Untuk itu industri harus didorong kemampuannya untuk menghasilkan produk barang dan atau jasa yang mampu bersaing dengan dunia luar baik segi kualitas maupun harganya. Sekaligus mampu bertahan/tegak/survive jika terjadi krisis. Untuk mewujudkan Industri seperti ini, maka peran penelitian sangat penting dan mendasar.
Jika ini terwujud, maka Kemandirian Bangsa yang diamanatkan oleh Presiden RI Pertama Ir. Soekarno akan terwujud dan akan berkembang menjadi bangsa yang kokoh, kuat, disegani, dihormati dan diperhitungkan bangsa lain.
Dalam kenyataan ini tidak terjadi.
Industri/produk yang menguasai hajat hidup orang banyakpun tidak berkembang. Seperti beras, gula, garam, dll.
Fakta kita harus impor, sedang potensi dalam negeri begitu besar. Produk-produk dari teknologi maju mayoritas kita impor. Jika kita siapkan suatu dana penelitian untuk membangun teknologi yang mengolah air laut menjadi garam dengan kualitas terbaik, maka kita akan menjadi eksportir garam yang handal.
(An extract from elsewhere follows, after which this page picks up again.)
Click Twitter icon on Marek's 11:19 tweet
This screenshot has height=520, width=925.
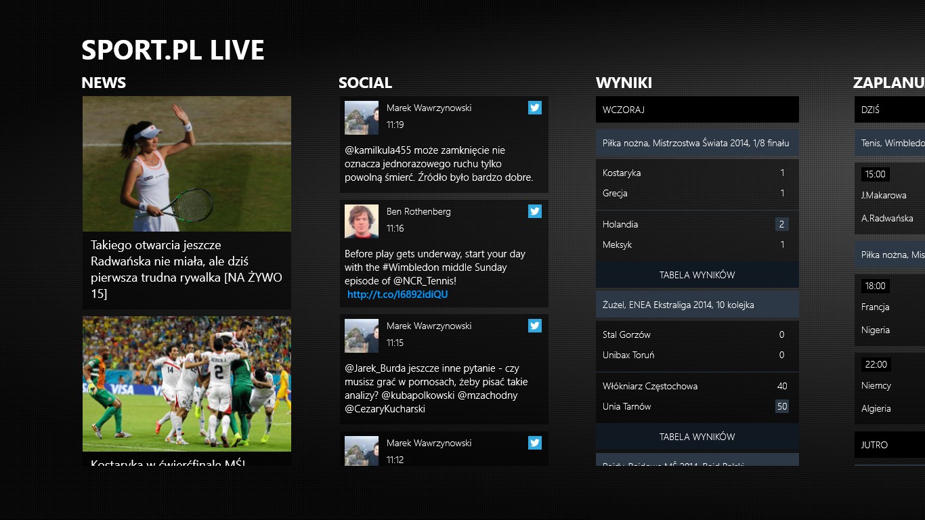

Demikian pula dengan beras. Kita bisa kembangkan penelitian untuk hasilkan bibit-bibit unggul padi(seperti yang dihasilkan BATAN dengan teknologi nuklir) dengan produksi yang berlipat ganda, sehingga bisa mengurangi impor malah kita bisa ekspor.
Demikian pula dengan industri maju lainnya seperti produk kapal laut, pesawat terbang, mobil, senjata, energi, dll.
Jika ada sinergi antara industri dan dunia penelitian, Indonesia mampu melakukannya.
Mengapa ini terjadi?
Sudah jadi rahasia umum karena ada konspirasi orang dalam dan luar (popular saat ini disebut MAFIA) untuk membuat Indonesia terus bergantung pada produk luar negeri, karena ada keuntungan besar yang diraih mereka.
Contoh konkrit yang sedang hangat-hangatnya terjadi perdebatan di masyarakat tentang VAKSIN NUSANTARA dan Teknologi Cuci Otak kreasi dari Dokter Terawan.
Prestasi yang dicapai ini yang dirasakan masyarakat yang menjadi kebanggaan bangsa, seharusnya didukung Pemerintah dengan memberi biaya penelitian untuk pengembangannya sehingga vaksin tersebut bisa diproduksi massal untuk kepentingan rakyat serta di ekspor.
Demikian pula penderita untuk berobat cuci otak dari luar negeri akan banyak masuk ke Indonesia yang semuanya berdampak pada masuknya devisa. Namun ini dihambat dan dihebohkan karena ada pihak-pihak yang tidak nyaman dan takut kehilangan keuntungan tanpa peduli dengan penderitaan rakyat.
Bertolak dari hal-hal tersebut diatas, maka jabatan Ketua Dewan Pengarah BPIP ex-officio menjadi Ketua Dewan Pengarah BRIN yang dijabat oleh Megawati Soekarnoputri bagi Penulis adalah tepat karena kebutuhan riel saat ini.
Peran Presiden Jokowi untuk mewujudkan pertumbuhan Industri Yang kuat dan kokoh dalam menunjang pembangunan nasional menuju Kemandirian Bangsa, maka sosok Megawati sebagai tokoh bangsa dan tokoh politik yang memiliki pengaruh luas horizontal dan vertikal, sangat dibutuhkan karena tantangan untuk mengatasi hambatan-hambatan tersebut diatas (para Mafia) sangat berat dimana melibatkan berbagi pihak yakni oligarki oknum penguasa dan pengusaha, birokrat, politisi, cendekiawan, penegak hukum, dll.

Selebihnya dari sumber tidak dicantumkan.